Sabtu, 24 mei 2014, air mataku mengalir begitu saja, menangis tanpa sebab, rasa rindu yang membuncah buatku tak kuasa menahan air mata yang mengalir, aku rindu ibuku, sangaaaaat rindu, entah kenapa perasaan ini tiba-tiba datang, belum lagi mimpi yang datang 3 hari yang lalu terus mengusikku, mimpi di nikahkan oleh adik kandung ibuku tanpa ada kedua orang tuaku disana. aku terus berusaha berpositive thinking, mencoba untuk tidak menghiraukan mimpi yang mungkin hanya bunga tidur itu. tapi hati tak kuasa lagi, hingga akhirnya kuputuskan untuk menelpon ibuku dengan air mata yang terus mengalir. 3 kali panggilan tapi ibuku tak mengangkat telponku, hingga akhirnya kuputuskan untuk menelpon lagi besok pas hari ulang tahunku.
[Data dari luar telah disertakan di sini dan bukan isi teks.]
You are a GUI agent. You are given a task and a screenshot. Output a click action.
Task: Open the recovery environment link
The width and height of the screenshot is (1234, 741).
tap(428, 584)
ya hari dimana tepat usiaku 25 tahun, doa yang mengalir dari beliau, yang kali ini langsung kudengar, walau doa beliau tiada pernah henti untukku, yang selama ini hanya dalam shalat saja tanpa kutahu doa apa yang beliau kirim untukku, kali ini berbeda. semoga aku bahagia, semoga aku segera bertemu jodoh yang baik, yang menyayangiku, yang mencintaiku, yang setia, dan yang menjagaku, semoga, aku slalu diberi kesehatan, jaga diri baik-baik, jaga iman dan jaga kehormatan.. itulah yang beliau sampaikan di hari ulang tahunku yang ke 25

besok harinya senen aku tak berkomunikasi sama sekali dengan ibuku dan selasa, 27 mei 2014 sore aku sedang berkumpul dengan temanku disebuah acara, saat ribut oleh suara teman-teman panggilan ibuku masuk, aku angkat tapi ibuku langsung mematikan telpon, sepertinya beliau memintaku menelpon balik, aku pun mengulang panggilan ke beliau, tapi nomer beliau malah sibuk, akhirnya ku layangkan sms dengan bilang nanti abis magrib pas pulang aku telpon balik.
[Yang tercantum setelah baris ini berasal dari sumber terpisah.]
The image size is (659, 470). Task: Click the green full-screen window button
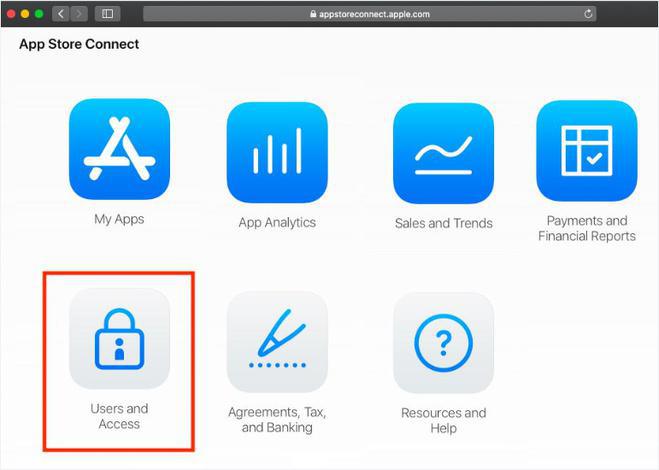point(39,14)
saat sampai dirumah, abangku memberikan telpon genggamnya padaku sambil memintaku menghubungi ibuku, akupun menerima telpon itu dan menghubungi ibuku, tapi ayahku yang mengangkatnya, kata ayah ibu pergi ke mesjid shalat magrib, nanti telpon lagi abis isya, karna ibu biasanya pulang abis shalat isya.

sekitar jam 20.00 wib kupikir ibuku sudah selesai shalat, aku pun memencet panggilan keluar dan menghubungi nomer ibuku, tapi nomer beliau sibuk saat ku matikan langsung masuk panggilan dari ibuku, ternyata yang menelpon adik perempuanku. dengan suara serak parau dan menangis dia katakan ibuku jatuh didepan kamar mandi dan mulutnya mencong "Astaghfirullah, ibuku kena stroke". aku langsung menangis meminta adikku mencari pertolongan keluar.
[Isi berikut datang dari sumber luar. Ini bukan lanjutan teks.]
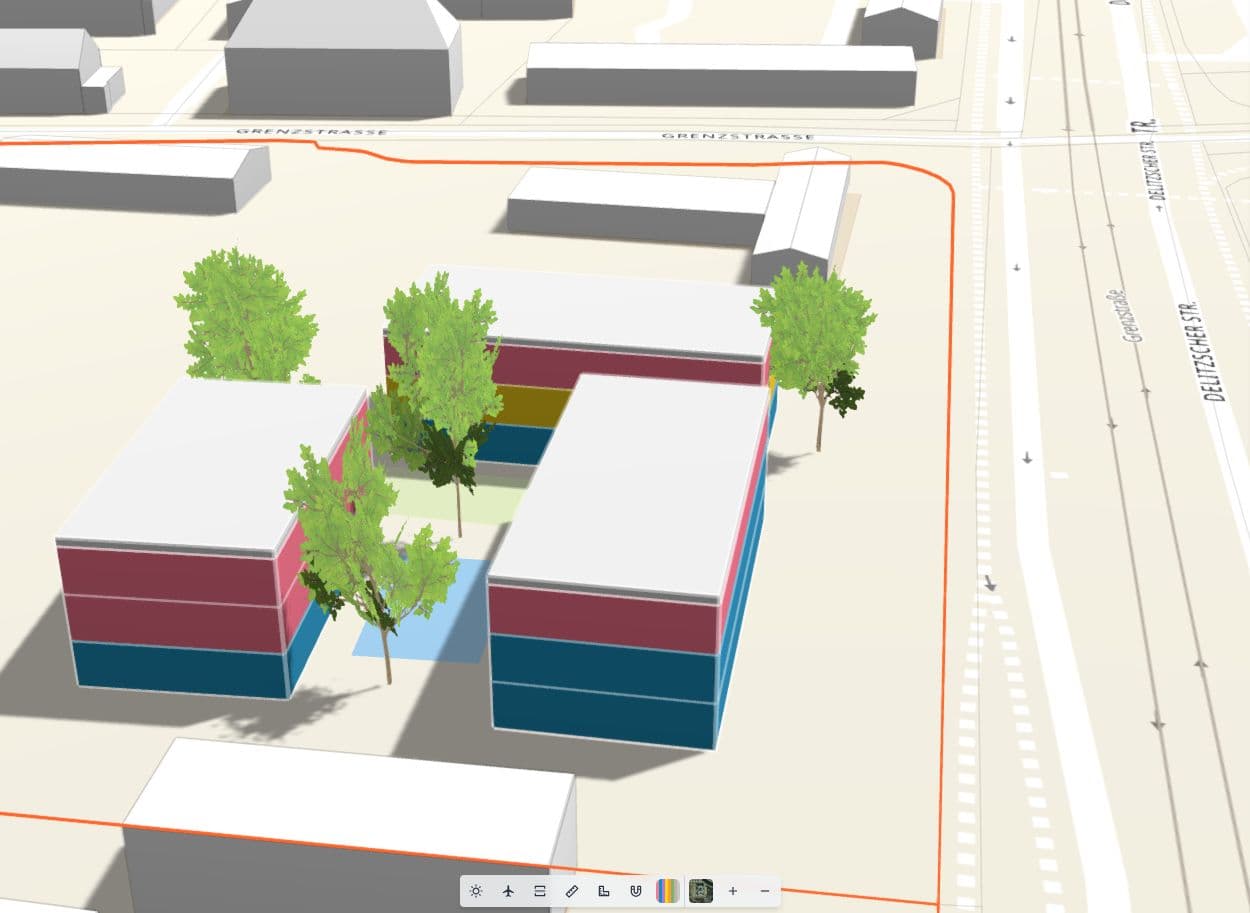Zoom in with the plus button
Screen dimensions: 1250x913
[733, 889]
tak sanggup kulapaskan dengan kata, teriakan kuat mencengkam seisi rumah, saat kabar dari kampung mengabari ibuku telah tiada saat jam dinding menunjukan pukul 23.00 wib. rasa tak percaya dan marah, tak terima dan kecewa becampur jadi satu, janjiku tanggal 28 akan mengiriminya obat tensi dan obat diabetes yang biasanya memang aku sediakan, tapi sejak aku pergi beliau kerepotan tanpa ada aku, sering lupa minum obat dan sering lupa kalau obatnya sudah habis.

Tuhan, 27 Mei 2011, tepat umurku 25 tahun 2 hari, engkau jemput ibuku, seorang ibu berhati mulia yang belum sempat kuberi bahagia, seorang ibu yang berjiwa besar yang permintaan terakhirnya belum sempat aku kabulkan, seorang ibu yang memiliki kasih selembut sutra yang belum sempat ku peluk dan kucium lebih lama.

matanya yang terpejam, bibirnya yang tersenyum, terbujur tanpa bicara, aku menangis meratap didepan jasadnya sambil memeluk ayahku tercinta. aku tak sanggup Tuhan, saat itu aku benar-benar tak sanggup, belum puas rasanya hidup berdampingan dengan beliau, belum puas rasanya belajar kehidupan dari beliau, belum  puas rasanya memanggilnya dan merindukannya.

Tuhan, tiada yang bisa kusampaikan untuknya, kecuali doa terindah yang akan slalu ku panjatkan semoga beliau berada ditempat terindah disisi-Mu.